## [REQUIRED ACTIONS]
1. In the Cost of Giving Adjustment event text, reproduce everything from "In early May, Congressmen" down to "on June 17.".
2. Name every person listed under "Program and Panelists" in the Cost of Giving Adjustment event text.

## [SELECTED EXTRACT]
——
A Cost of Giving Adjustment

Thursday, June 17, 2003

8:30 to 10:00 a.m.
Hudson Institute

 

 

Program and Panelists

 

8:30 a.m.
Introduction by WILLIAM SCHAMBRA, Hudson Institute's Bradley Center
Remarks by ROY BLUNT, U.S. House of Representatives (R-MO)

 

9:00
Panel Discussion
DOROTHY RIDINGS, Council on Foundations
RICK COHEN, National Committee for Responsive Philanthropy
PETER FRUMKIN (moderator), Harvard University

 

10:30
Adjournment

 


Event Summary


In early May, Congressmen Roy Blunt (R-MO) and Harold Ford, Jr. (D-TN) introduced the Charitable Giving Act of 2003, or H. R. 7, in the U.S. House of Representatives—Section 105 of which calls for the elimination of administrative expenses from qualifying distributions to charity. A month and a half later, Bill Schambra had convinced the key proponents and opponents of the measure to appear together on a Bradley Center panel to discuss their views; Congressman Blunt joined the Council on Foundation’s Dorothy Ridings, Rick Cohen of the National Committee for Responsive Philanthropy, Harvard University’s Peter Frumkin, and a standing-room-only audience on June 17.
——
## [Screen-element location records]
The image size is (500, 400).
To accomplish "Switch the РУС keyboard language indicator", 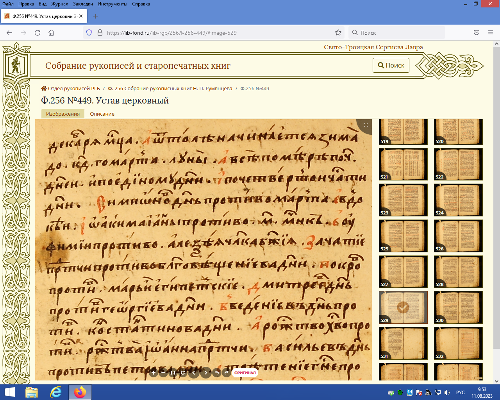I will click(461, 393).
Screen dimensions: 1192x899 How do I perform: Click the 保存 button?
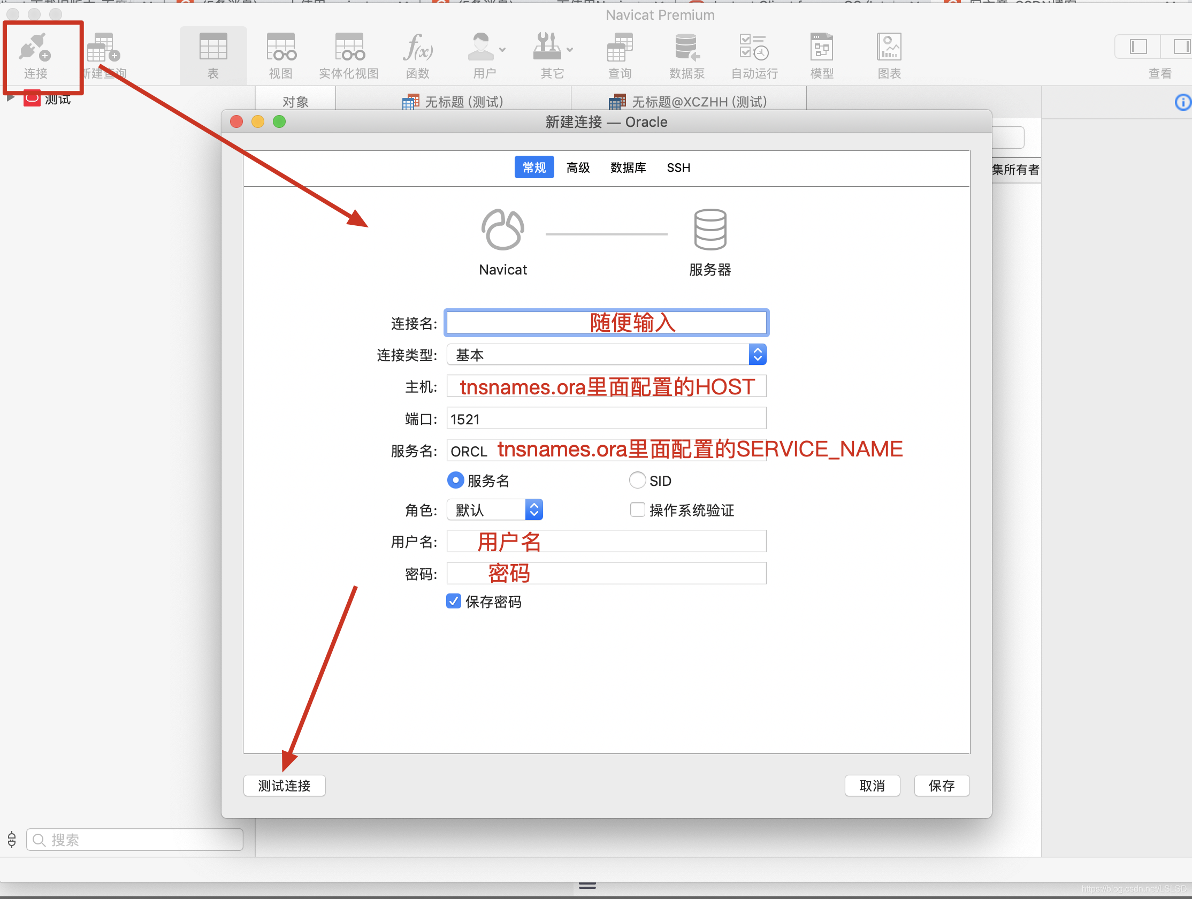tap(941, 786)
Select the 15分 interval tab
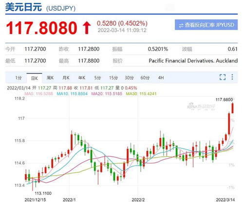 pyautogui.click(x=113, y=78)
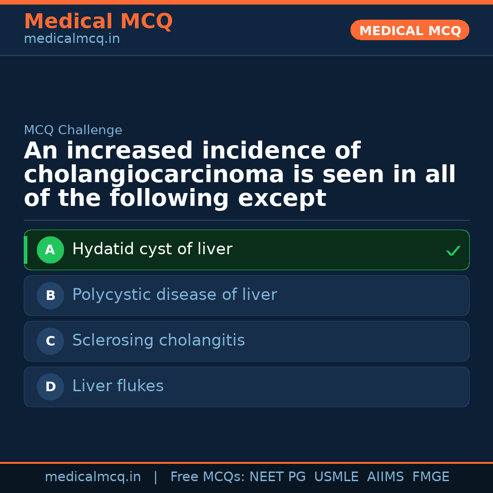This screenshot has height=493, width=493.
Task: Click the orange "MEDICAL MCQ" badge
Action: (x=409, y=31)
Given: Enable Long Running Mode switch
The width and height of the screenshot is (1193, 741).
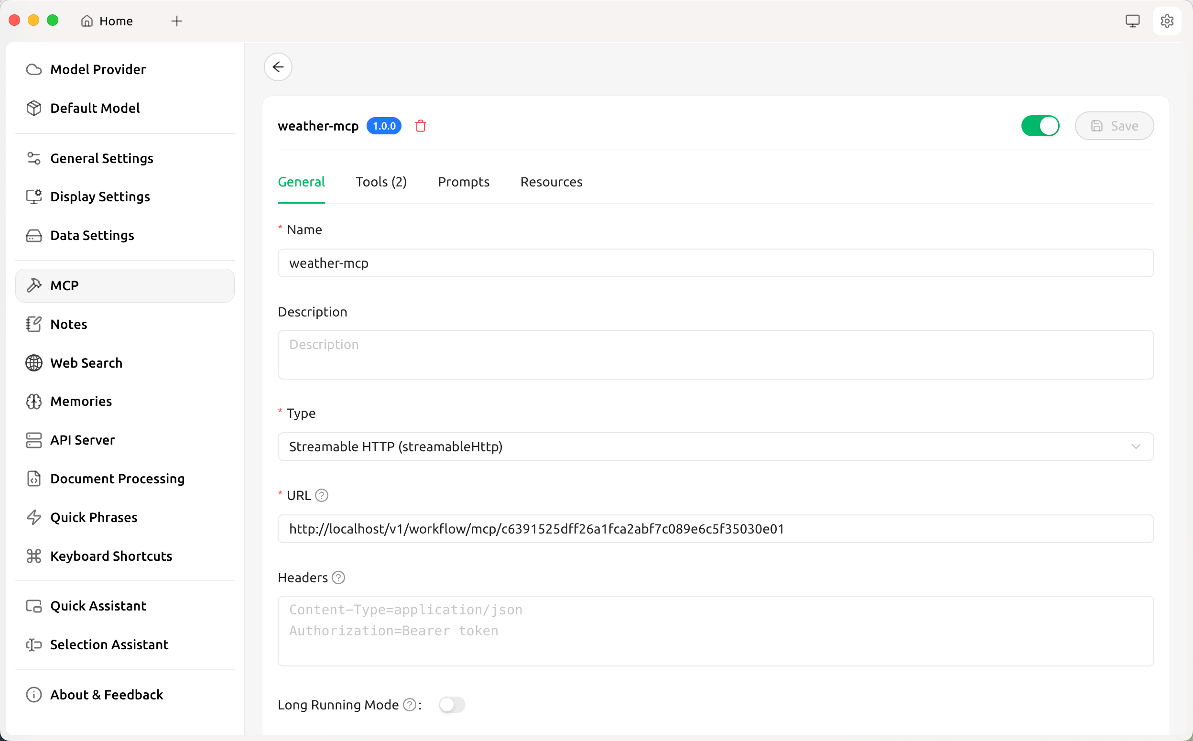Looking at the screenshot, I should [x=451, y=705].
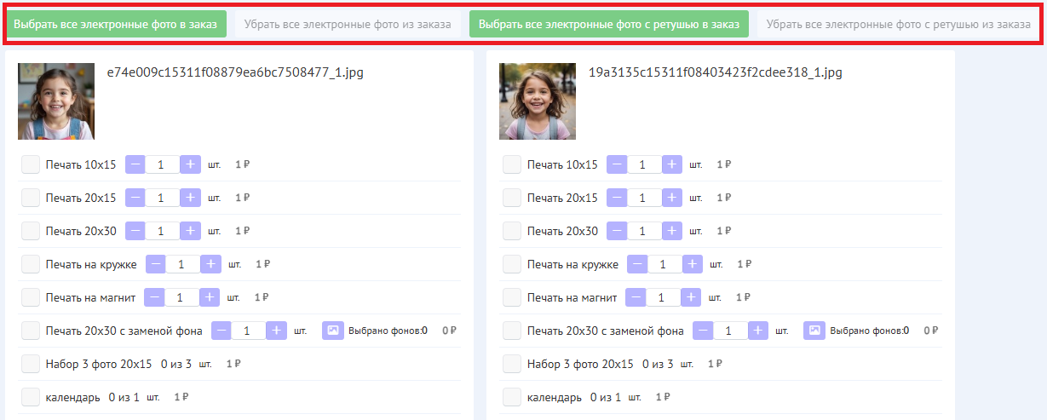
——
## [ANSWERS FOR THE TASKS]
1.
In early May, Congressmen Roy Blunt (R-MO) and Harold Ford, Jr. (D-TN) introduced the Charitable Giving Act of 2003, or H. R. 7, in the U.S. House of Representatives—Section 105 of which calls for the elimination of administrative expenses from qualifying distributions to charity. A month and a half later, Bill Schambra had convinced the key proponents and opponents of the measure to appear together on a Bradley Center panel to discuss their views; Congressman Blunt joined the Council on Foundation’s Dorothy Ridings, Rick Cohen of the National Committee for Responsive Philanthropy, Harvard University’s Peter Frumkin, and a standing-room-only audience on June 17.

2.
William Schambra
Roy Blunt
Dorothy Ridings
Rick Cohen
Peter Frumkin